Pardon ama bu adam hiçmi ezilmiyor senin yanında, eş dost akraba çevresinde, karısı akşama kadar çalışcak oda tüm gün kahvede oturacak...Yok böyle bir şey, eşinin ailesinin maddi durumu iyi yazmışsın sanırım, ee o zaman ailesi versin yada ne bileyim sen söyle babasına falan...Böyle bir ömür gitmez, bak diyorsun arkadaşlarıyla geziyor 200 lira hesap ödüyor, o ödemiyor ki arkadaşım sen ödüyorsun...Benim eşiminde eli çok açıktır kredi kartındaki yemek paralarını görünce sinir krizi geçiririm bende ama ağzımı açıp da demem bişey, çünkü kendi çalışıyor kendi ödüyor...

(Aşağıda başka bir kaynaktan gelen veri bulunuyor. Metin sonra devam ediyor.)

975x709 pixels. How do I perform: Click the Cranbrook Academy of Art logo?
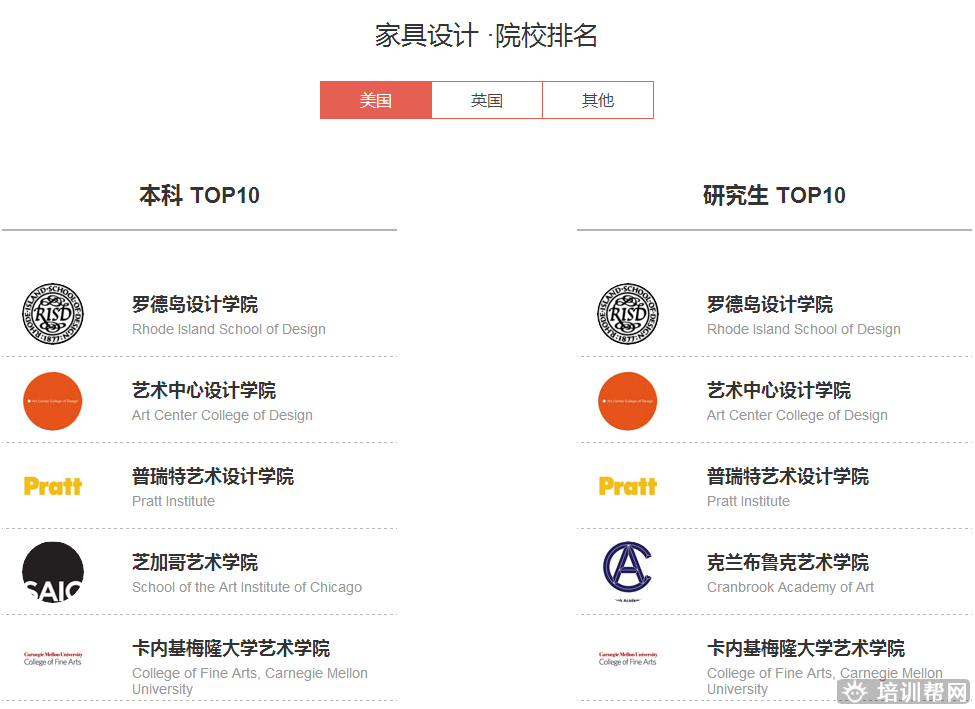[x=627, y=570]
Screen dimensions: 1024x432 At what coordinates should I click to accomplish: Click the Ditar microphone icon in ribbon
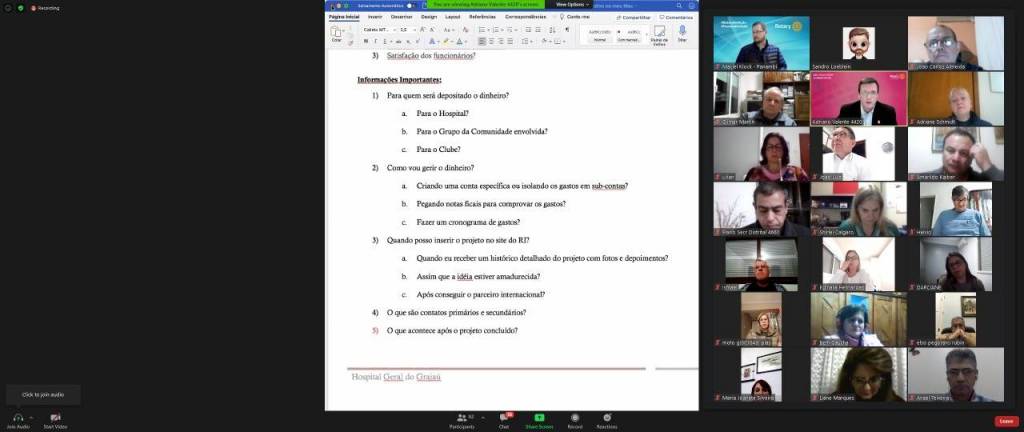(x=682, y=32)
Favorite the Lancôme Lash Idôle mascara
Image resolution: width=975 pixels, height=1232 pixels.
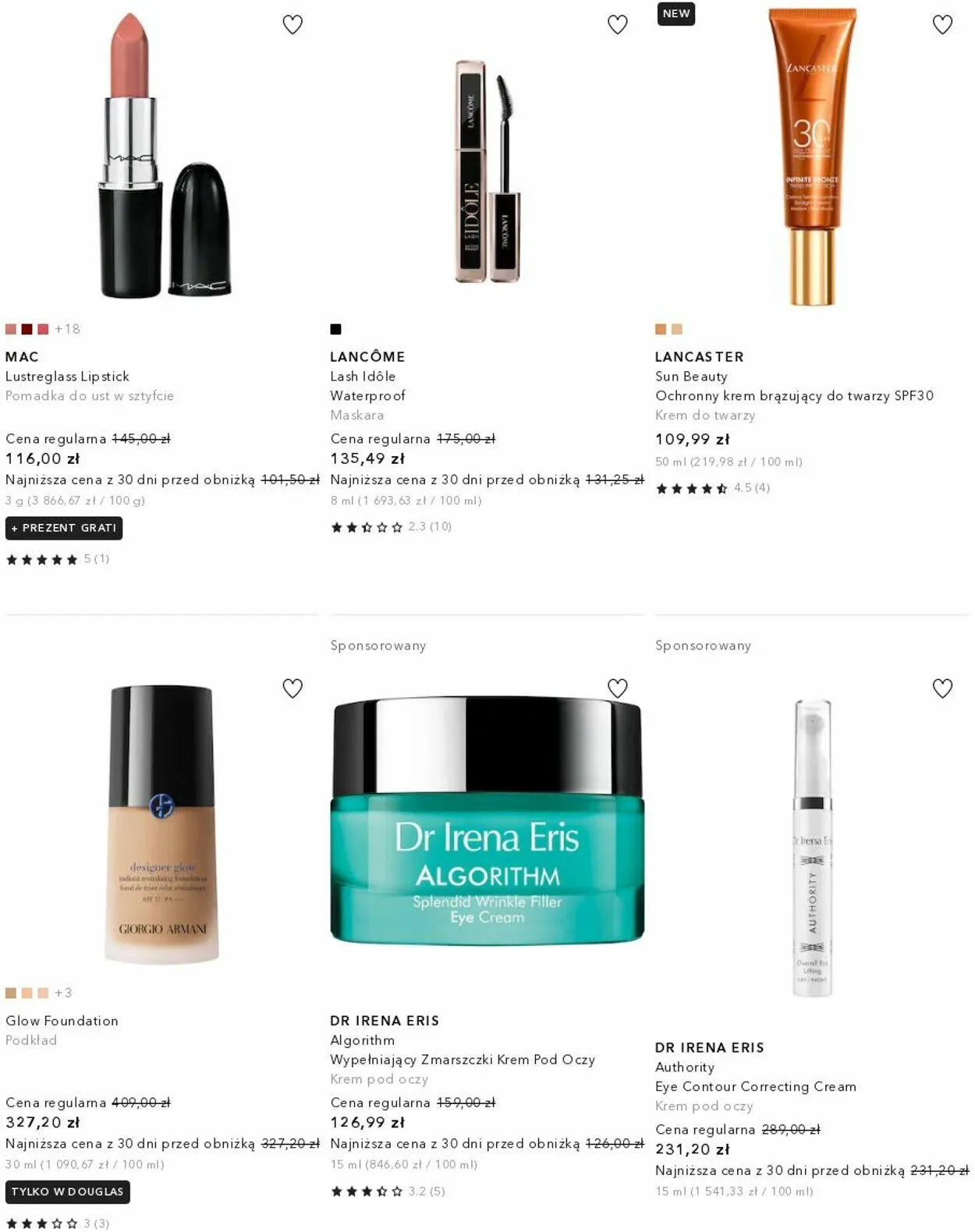[x=618, y=25]
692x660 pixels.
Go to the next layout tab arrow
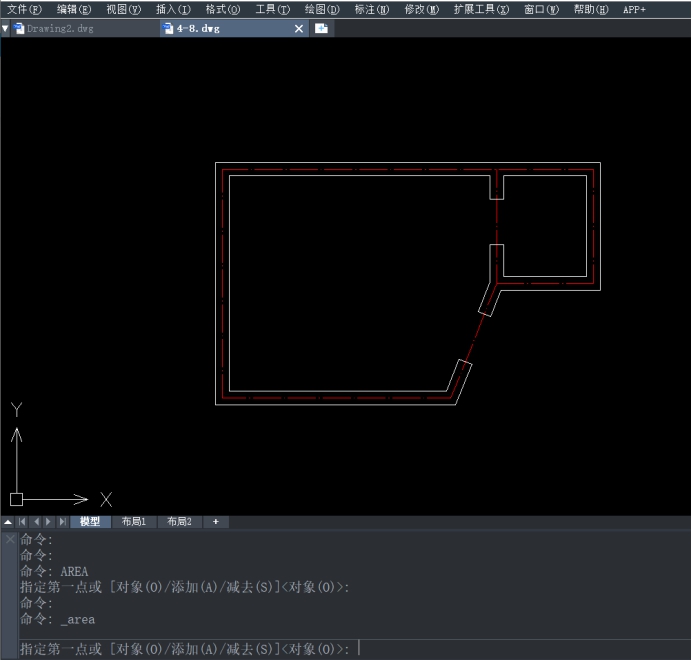coord(49,522)
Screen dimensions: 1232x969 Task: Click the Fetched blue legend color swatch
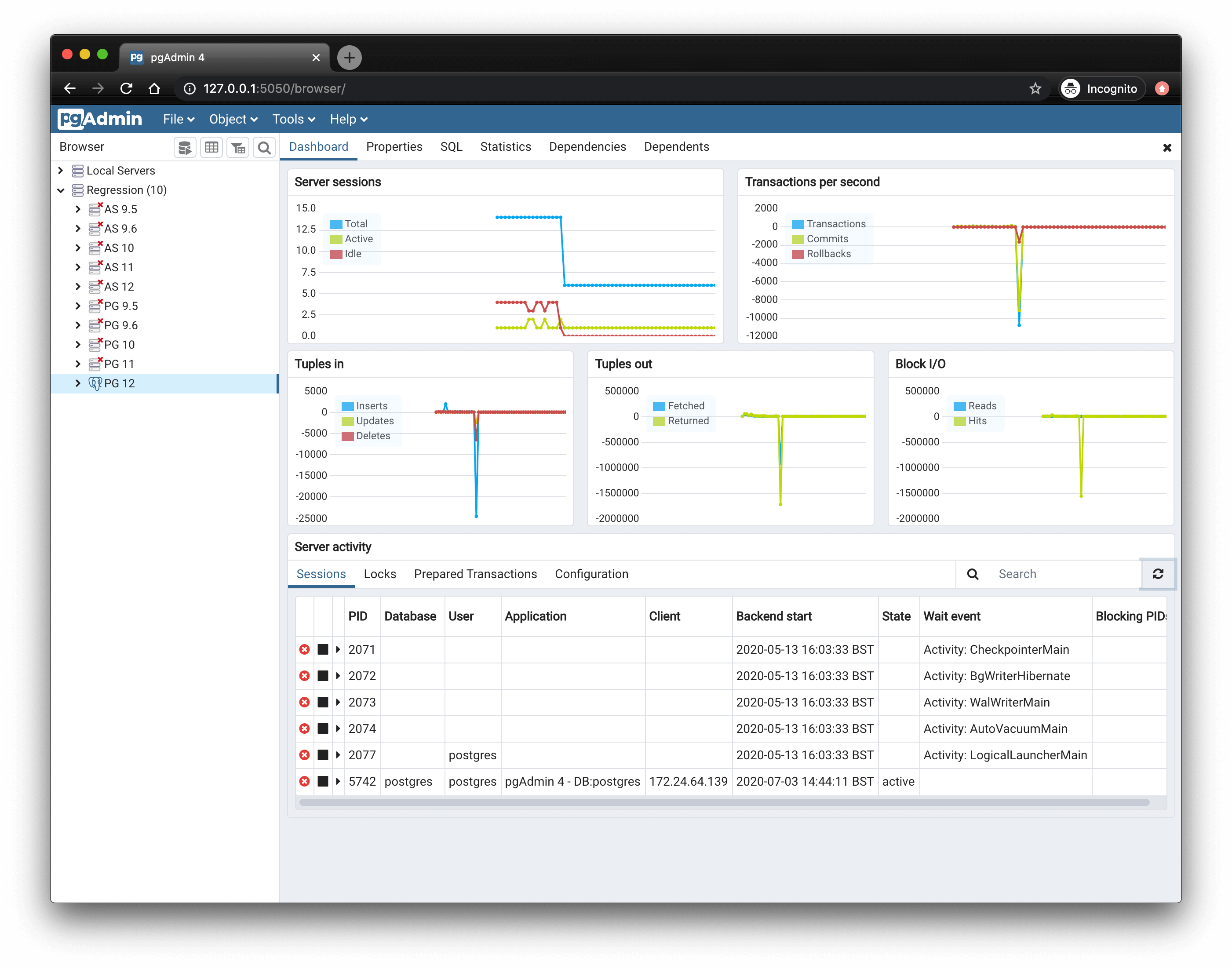(x=659, y=406)
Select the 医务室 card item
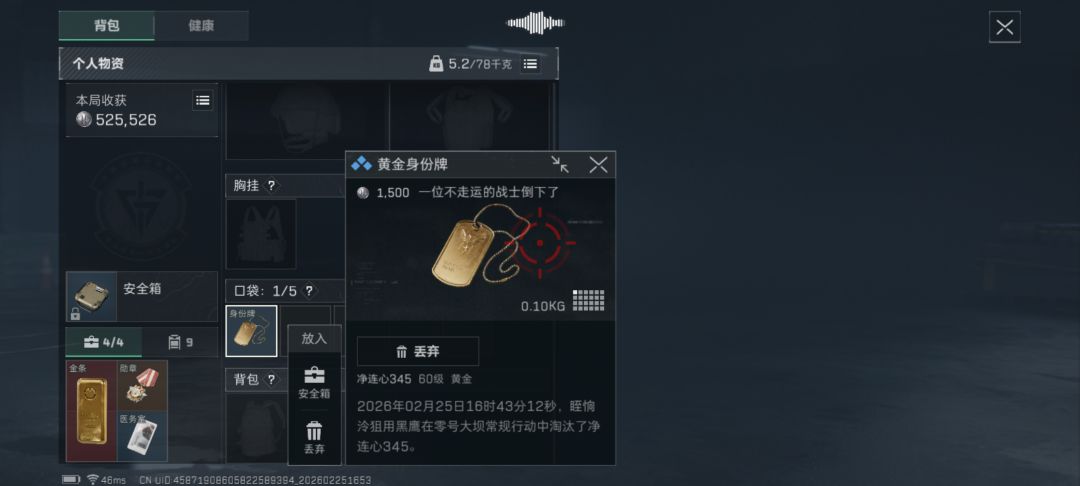Viewport: 1080px width, 486px height. (143, 436)
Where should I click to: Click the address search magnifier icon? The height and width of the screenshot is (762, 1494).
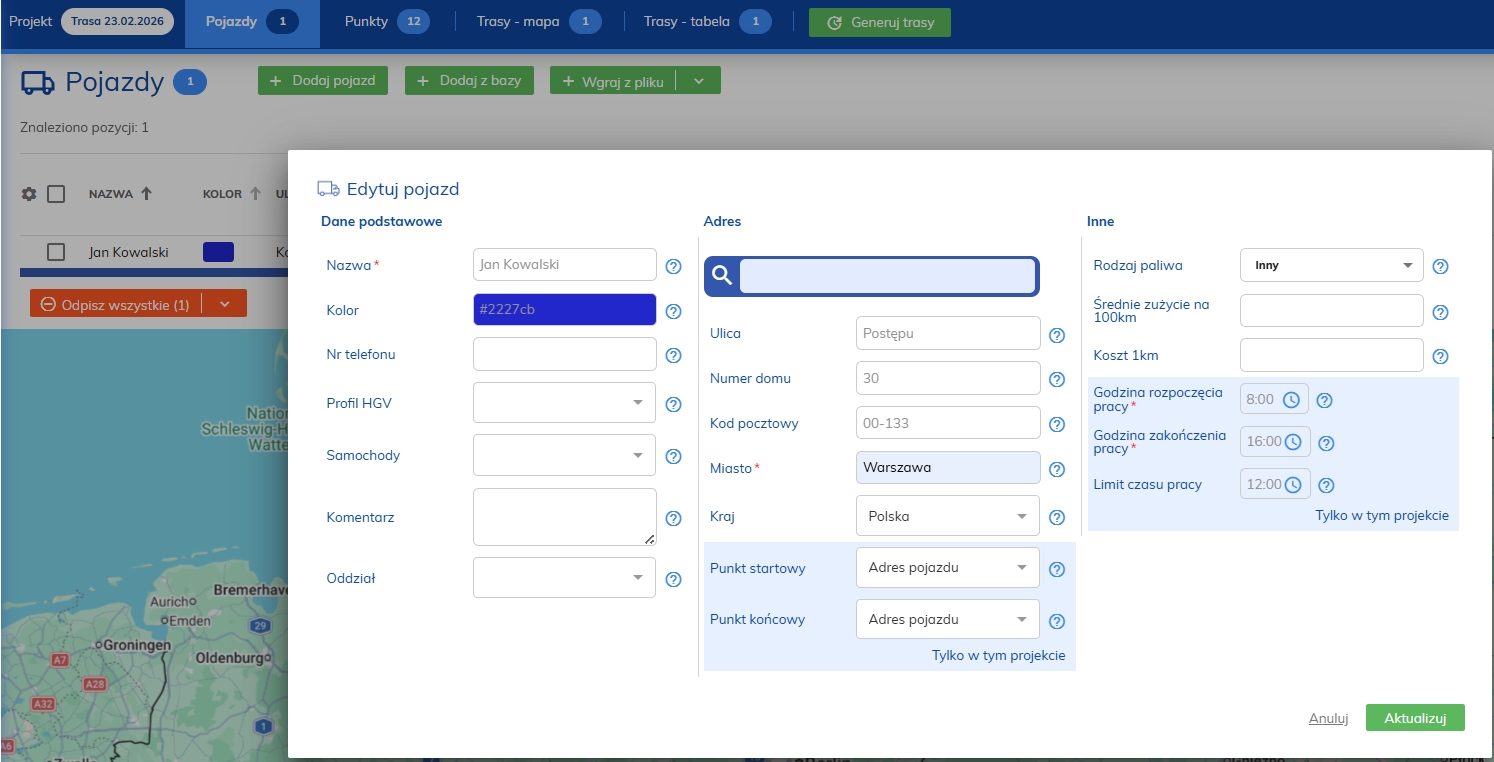(x=722, y=277)
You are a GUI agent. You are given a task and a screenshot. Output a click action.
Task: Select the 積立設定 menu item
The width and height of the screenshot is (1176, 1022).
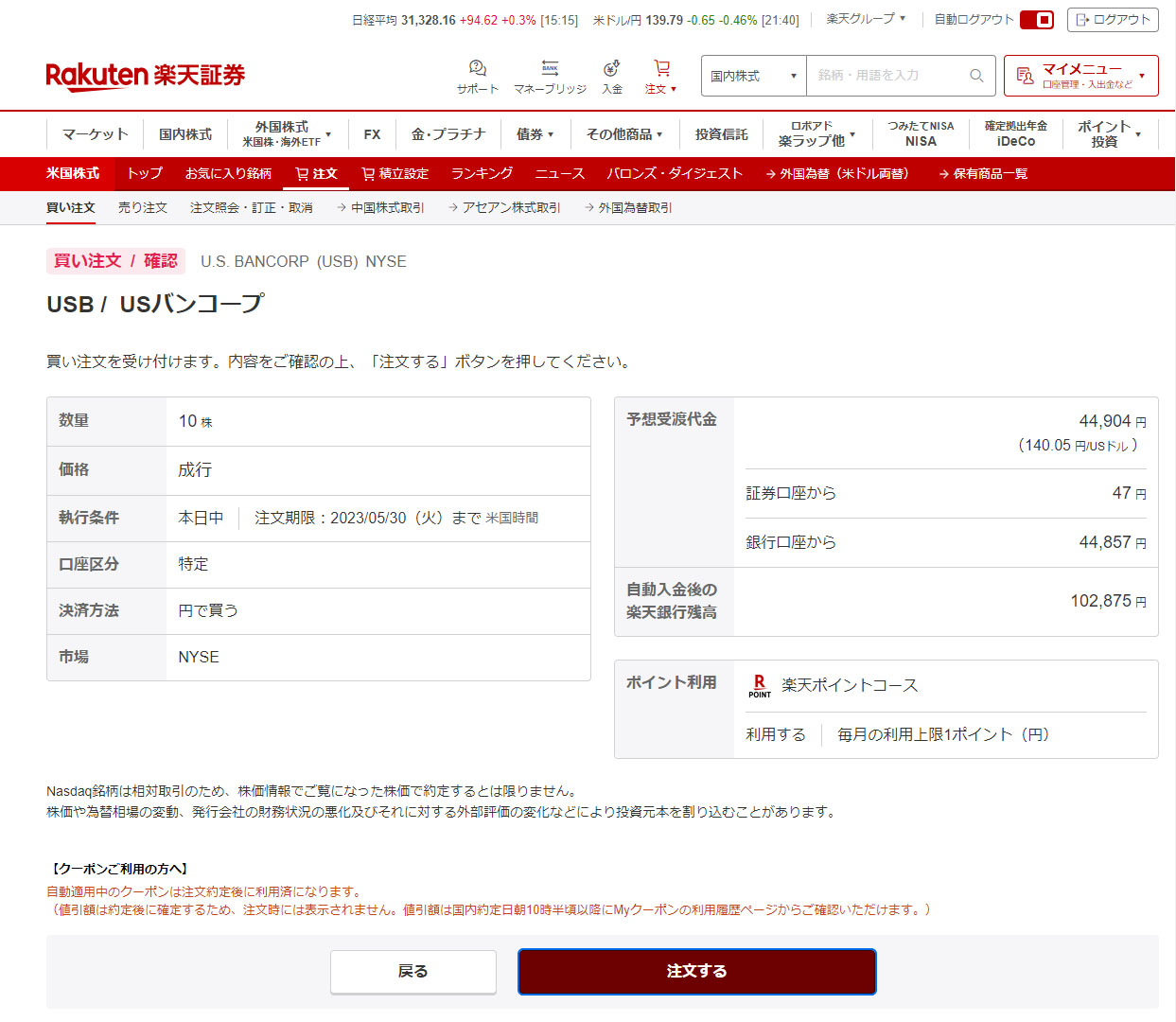click(x=395, y=174)
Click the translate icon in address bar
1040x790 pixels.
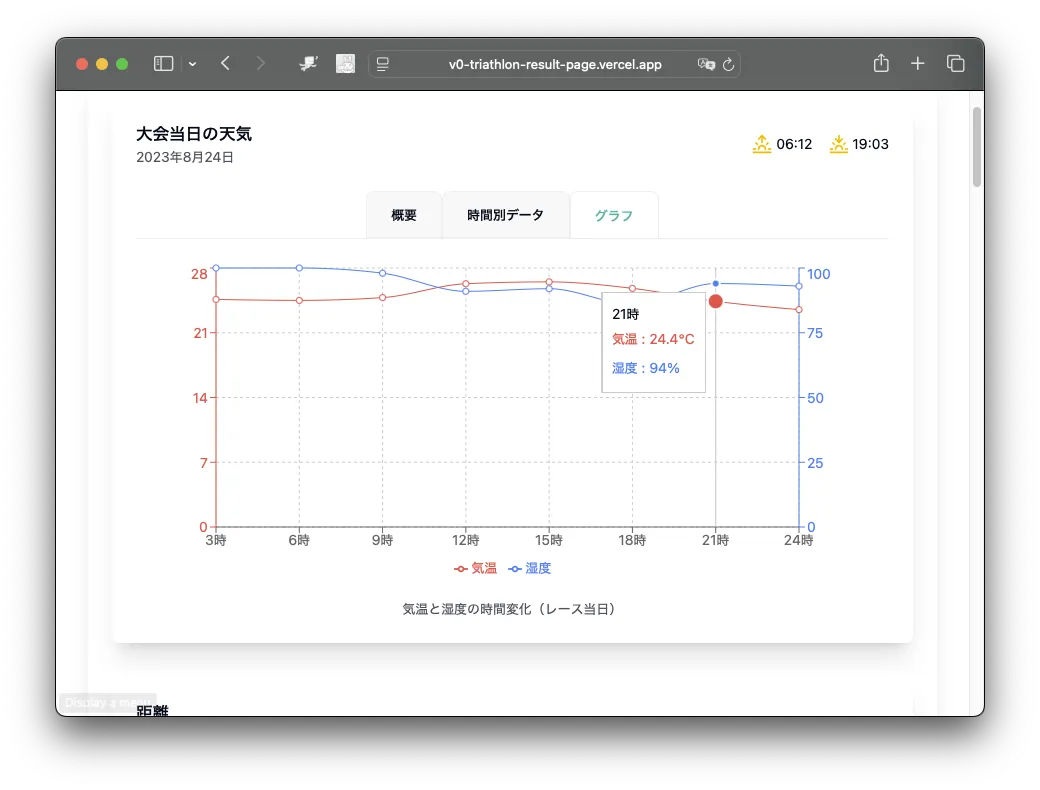(706, 64)
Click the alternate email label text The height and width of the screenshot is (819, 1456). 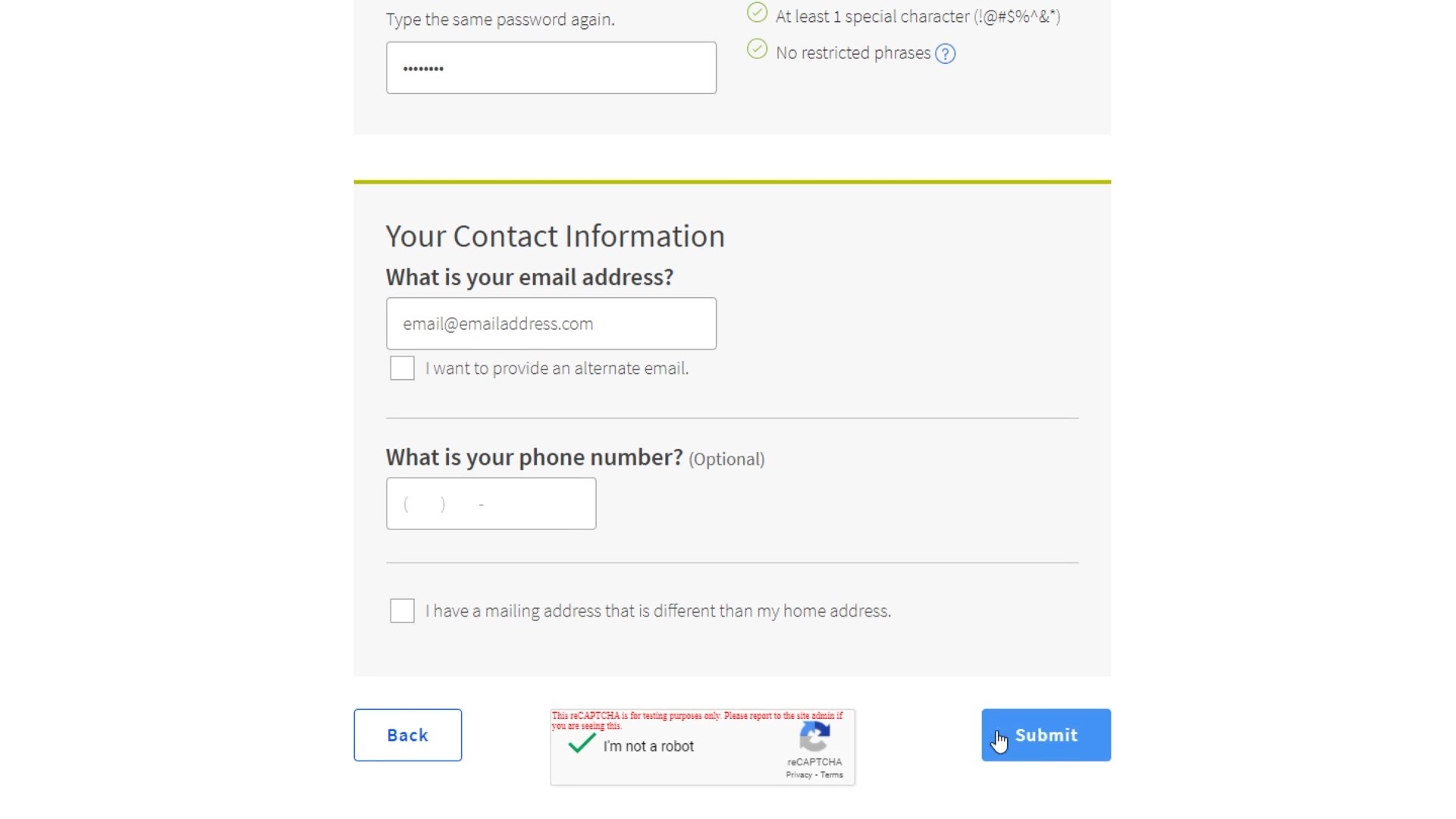coord(557,369)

Bence sende kendin için çocukların için harca maaşını git en iyisini al...Bir örnek vereyim sana; benim teyzem yıllarca çalıştı karı koca gezdiler tozdular ama kocası çok müsrif cebindeki paranın kıymetini bilmez (benim kocam gibi) kadın baktı olmuyor, başedemiyor kocasıyla, başkada sorunları yok...Oda gitti çocuklarına her şeyin en güzelini almaya, kızı üniv. bitirdi çalışıyor hala masrafını annesi karşılıyor, geçen 500 liraya çanta almış düşün kızına ki bunlar memur emeklisi bir aile...Pekala sende yapabilirsin bunu...Başta bana çok anlamsız geliyordu ama sanırım böyle adamlara böyle ders verilmeli, oda maaşıyla napıyorsa yapsın...
 
Bu siteyi kullanmak için çerezler gereklidir. Siteyi kullanmaya devam etmek için onları kabul etmelisiniz. Daha Fazlasını Öğren.…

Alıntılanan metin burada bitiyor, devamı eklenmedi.